EXTRACT:

In December 2012 Patience and Bithell ended their partnership, with Bithell moving to partner Grube in the 49er skiff class. Patience remained in the 470 class and joined up with Joe Glanfield who had previously won silver medals at the 2004 and 2008 Summer Olympics before choosing to retire. They won a silver medal at the 2013 European Sailing Championships behind Sofian Bouvet and Jeremie Mion of France. However, in February 2014, Glanfield again chose to retire.

Following Glanfield's retirement Patience joined up with crewman Elliot Willis. In July 2014 they won a gold medal at the 470 European Championship event held in Athens. They also won a silver medal at the test event for the 2016 Summer Olympics in Rio de Janeiro, Brazil and finished in fourth place at the 2014 ISAF Sailing World Championships. Based on these results the pair were selected to represent Great Britain at the 2016 Summer Olympics in the men's 470 class.

DATASET CONTENT:

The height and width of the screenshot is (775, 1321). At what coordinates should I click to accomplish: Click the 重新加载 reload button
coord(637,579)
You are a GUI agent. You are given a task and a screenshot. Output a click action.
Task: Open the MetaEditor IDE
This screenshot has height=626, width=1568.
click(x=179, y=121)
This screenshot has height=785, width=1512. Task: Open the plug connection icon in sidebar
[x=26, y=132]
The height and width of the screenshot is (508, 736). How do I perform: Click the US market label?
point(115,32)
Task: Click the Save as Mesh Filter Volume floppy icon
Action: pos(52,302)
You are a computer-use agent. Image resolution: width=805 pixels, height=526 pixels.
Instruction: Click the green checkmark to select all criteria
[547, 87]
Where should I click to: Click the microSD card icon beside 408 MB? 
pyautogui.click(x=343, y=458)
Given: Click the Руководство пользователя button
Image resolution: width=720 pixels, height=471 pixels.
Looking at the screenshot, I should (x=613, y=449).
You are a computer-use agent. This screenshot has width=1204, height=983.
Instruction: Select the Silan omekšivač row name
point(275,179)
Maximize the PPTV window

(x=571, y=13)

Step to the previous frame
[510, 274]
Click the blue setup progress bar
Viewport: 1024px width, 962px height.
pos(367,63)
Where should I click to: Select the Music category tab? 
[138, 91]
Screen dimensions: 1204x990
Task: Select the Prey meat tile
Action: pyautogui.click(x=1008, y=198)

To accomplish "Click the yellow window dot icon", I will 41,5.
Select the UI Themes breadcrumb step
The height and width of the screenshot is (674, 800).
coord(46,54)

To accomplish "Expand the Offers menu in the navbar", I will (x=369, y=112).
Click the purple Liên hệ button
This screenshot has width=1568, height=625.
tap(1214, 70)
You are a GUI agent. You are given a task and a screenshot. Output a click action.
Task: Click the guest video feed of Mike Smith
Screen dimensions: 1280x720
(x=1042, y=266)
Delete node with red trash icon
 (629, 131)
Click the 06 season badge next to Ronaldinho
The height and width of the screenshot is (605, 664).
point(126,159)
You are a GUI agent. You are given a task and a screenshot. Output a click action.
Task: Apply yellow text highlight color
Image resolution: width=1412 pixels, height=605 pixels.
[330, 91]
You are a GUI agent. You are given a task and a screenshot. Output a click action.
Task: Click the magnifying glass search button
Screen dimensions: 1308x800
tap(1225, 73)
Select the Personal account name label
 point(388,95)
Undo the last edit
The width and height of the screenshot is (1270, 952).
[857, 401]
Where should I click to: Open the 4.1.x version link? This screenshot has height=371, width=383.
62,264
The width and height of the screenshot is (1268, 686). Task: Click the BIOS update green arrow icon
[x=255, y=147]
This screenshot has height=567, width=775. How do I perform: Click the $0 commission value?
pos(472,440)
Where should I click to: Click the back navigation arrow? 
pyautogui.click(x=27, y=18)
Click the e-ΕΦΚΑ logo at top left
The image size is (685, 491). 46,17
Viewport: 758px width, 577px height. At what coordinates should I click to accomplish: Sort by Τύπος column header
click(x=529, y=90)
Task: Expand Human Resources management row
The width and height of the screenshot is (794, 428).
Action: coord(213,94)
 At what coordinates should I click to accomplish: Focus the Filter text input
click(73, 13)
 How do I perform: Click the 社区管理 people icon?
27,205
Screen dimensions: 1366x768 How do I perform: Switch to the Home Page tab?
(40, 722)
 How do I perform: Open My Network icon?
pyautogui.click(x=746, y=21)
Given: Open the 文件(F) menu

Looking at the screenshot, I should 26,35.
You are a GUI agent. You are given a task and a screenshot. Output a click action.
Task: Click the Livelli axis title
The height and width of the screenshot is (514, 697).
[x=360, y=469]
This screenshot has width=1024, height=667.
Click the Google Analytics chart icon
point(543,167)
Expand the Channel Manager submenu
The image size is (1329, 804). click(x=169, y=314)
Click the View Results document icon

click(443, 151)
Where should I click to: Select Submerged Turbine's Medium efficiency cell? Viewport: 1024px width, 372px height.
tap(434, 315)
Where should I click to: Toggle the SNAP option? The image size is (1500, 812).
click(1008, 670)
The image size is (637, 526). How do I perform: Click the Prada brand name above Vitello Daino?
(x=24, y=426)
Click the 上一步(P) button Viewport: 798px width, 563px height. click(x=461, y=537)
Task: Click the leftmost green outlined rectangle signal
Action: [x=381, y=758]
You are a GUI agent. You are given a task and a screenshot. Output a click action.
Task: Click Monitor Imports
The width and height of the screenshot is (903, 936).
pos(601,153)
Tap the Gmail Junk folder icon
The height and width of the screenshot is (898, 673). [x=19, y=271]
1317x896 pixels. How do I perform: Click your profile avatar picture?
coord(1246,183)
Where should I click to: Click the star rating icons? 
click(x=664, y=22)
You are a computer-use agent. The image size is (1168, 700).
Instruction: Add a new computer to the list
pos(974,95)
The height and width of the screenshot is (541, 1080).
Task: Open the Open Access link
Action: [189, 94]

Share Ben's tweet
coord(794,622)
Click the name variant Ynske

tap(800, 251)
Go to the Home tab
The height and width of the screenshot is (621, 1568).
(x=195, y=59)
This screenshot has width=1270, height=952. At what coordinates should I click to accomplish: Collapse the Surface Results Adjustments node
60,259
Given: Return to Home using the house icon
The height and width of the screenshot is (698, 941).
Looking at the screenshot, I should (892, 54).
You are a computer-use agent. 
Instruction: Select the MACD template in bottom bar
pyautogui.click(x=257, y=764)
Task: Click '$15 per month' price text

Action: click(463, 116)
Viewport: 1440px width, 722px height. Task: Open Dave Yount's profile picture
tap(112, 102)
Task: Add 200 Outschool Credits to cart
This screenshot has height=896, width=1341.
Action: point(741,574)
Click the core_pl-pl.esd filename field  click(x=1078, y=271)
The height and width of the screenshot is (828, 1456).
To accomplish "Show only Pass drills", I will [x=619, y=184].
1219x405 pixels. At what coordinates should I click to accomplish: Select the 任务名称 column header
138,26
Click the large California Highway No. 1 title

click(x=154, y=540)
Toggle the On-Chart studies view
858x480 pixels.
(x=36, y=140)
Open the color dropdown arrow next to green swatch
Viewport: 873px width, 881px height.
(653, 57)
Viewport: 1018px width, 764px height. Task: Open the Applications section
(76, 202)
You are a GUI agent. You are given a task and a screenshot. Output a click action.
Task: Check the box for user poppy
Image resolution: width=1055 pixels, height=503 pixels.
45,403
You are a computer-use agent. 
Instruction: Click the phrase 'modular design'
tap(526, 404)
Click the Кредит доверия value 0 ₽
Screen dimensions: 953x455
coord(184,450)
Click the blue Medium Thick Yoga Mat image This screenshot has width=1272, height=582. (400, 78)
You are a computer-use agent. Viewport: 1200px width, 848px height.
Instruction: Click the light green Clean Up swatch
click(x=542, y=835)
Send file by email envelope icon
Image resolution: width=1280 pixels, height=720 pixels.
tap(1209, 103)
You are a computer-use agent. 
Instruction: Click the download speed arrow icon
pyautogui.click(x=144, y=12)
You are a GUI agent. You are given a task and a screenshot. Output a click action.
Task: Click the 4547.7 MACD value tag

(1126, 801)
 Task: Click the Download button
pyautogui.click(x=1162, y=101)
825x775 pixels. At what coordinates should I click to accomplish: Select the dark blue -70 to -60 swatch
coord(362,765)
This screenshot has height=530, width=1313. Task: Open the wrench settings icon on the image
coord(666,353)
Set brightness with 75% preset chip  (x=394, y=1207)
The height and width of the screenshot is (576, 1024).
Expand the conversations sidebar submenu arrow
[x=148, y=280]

QUESTIONS ON THE MATERIAL:
a) Based on the text about Patience's sailing career, say whether each of these statements agrees with it, answering yes or no and quoting the deciding words: (i) Glanfield had won Olympic silver medals in 2004 and 2008; (ii) Patience and Willis took gold at the test event for the 2016 Summer Olympics; (iii) Bithell moved to the 49er skiff class.
b) Carry on the text about Patience's sailing career, starting after its final sentence.

ANSWERS TO THE TASKS:
a)
(i) Yes: "who had previously won silver medals at the 2004 and 2008 Summer Olympics"
(ii) No: "They also won a silver medal at the test event for the 2016 Summer Olympics"
(iii) Yes: "with Bithell moving to partner Grube in the 49er skiff class"

b)
In March 2016 Patience was forced to find a new partner after Willis was diagnosed with bowel cancer and had to withdraw from the Olympics; he teamed up with Chris Grube and had to requalify for the Olympics. They took part in a World Cup event at Hyères in France, despite suffering a black flag disqualification in one race they finished tenth overall. In May 2016 Patience and Grube were confirmed as the Great Britain team's entry for the men's 470 in Rio.

Patience and Grube have again qualified to represent Great Britain at the 2020 Summer Olympics in the 470 class.